Please give back word for word the lines of the material below between the line containing "You are a computer-use agent." and the line containing "Instruction: Expand recipient", inclusive.

Extracted records

----------------------------------------

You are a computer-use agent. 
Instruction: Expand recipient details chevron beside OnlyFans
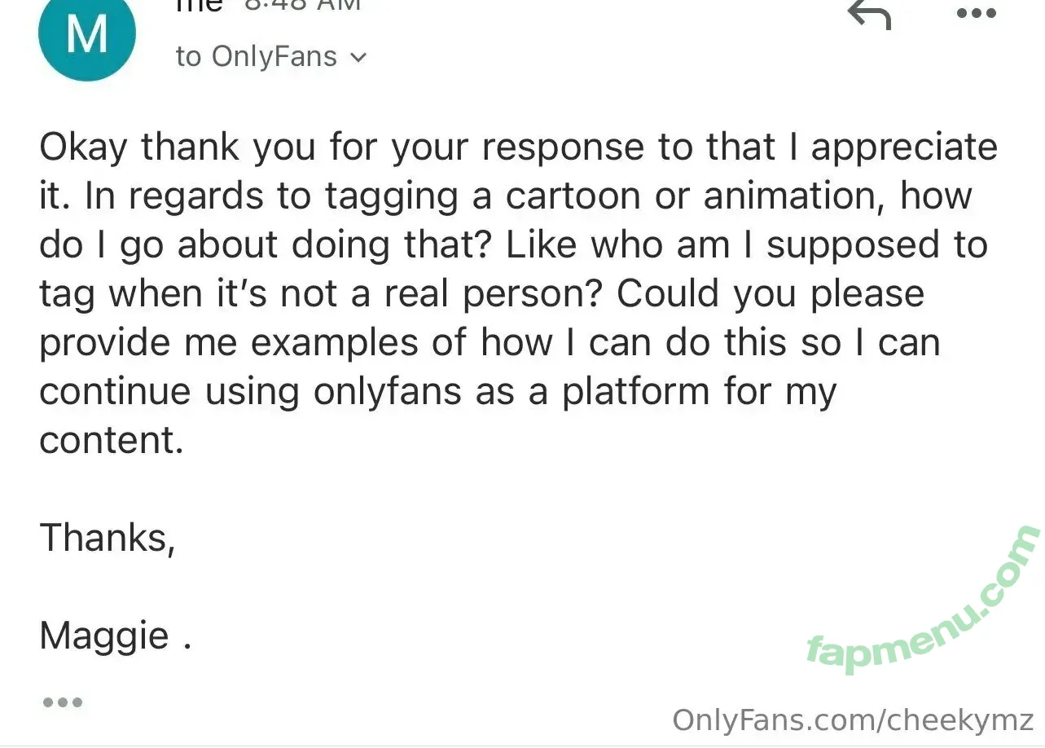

----------------------------------------

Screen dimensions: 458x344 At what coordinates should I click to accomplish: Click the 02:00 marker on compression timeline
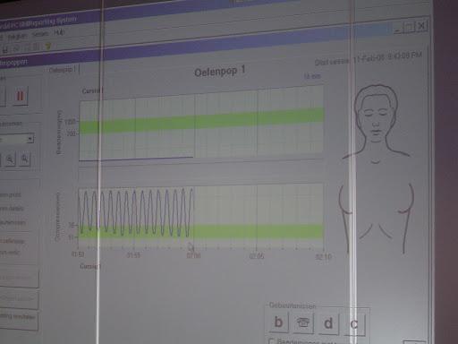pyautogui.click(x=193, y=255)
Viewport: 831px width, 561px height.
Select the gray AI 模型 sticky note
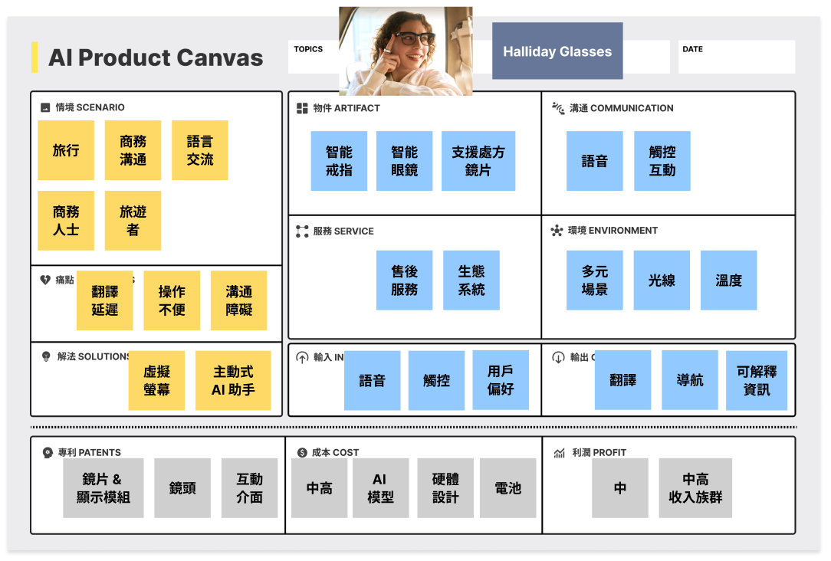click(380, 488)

----------------------------------------

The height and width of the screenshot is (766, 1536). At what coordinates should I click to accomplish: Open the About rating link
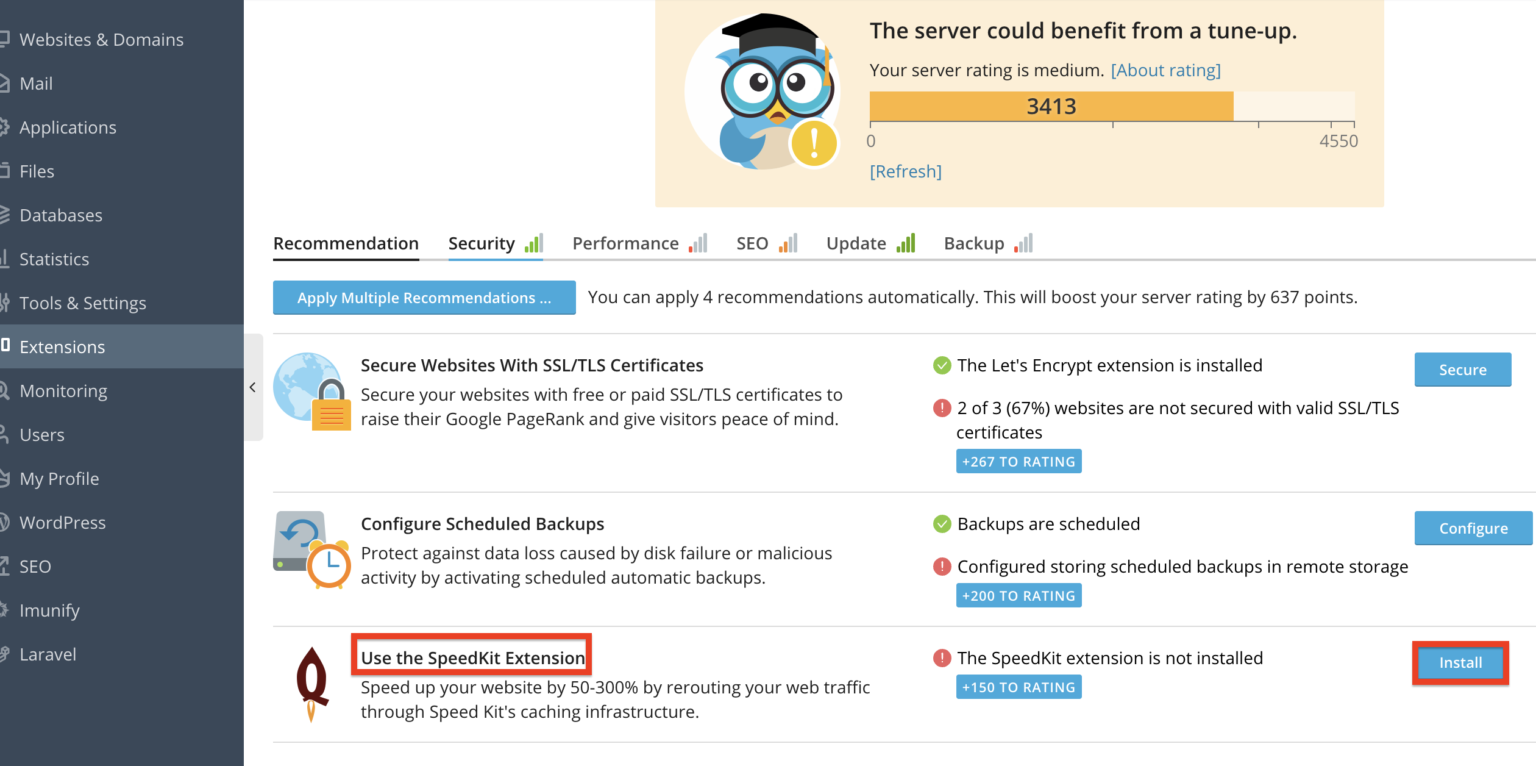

----------------------------------------

Result for this task
You are a computer-use agent. 
Instruction: Expand recipient details chevron beside OnlyFans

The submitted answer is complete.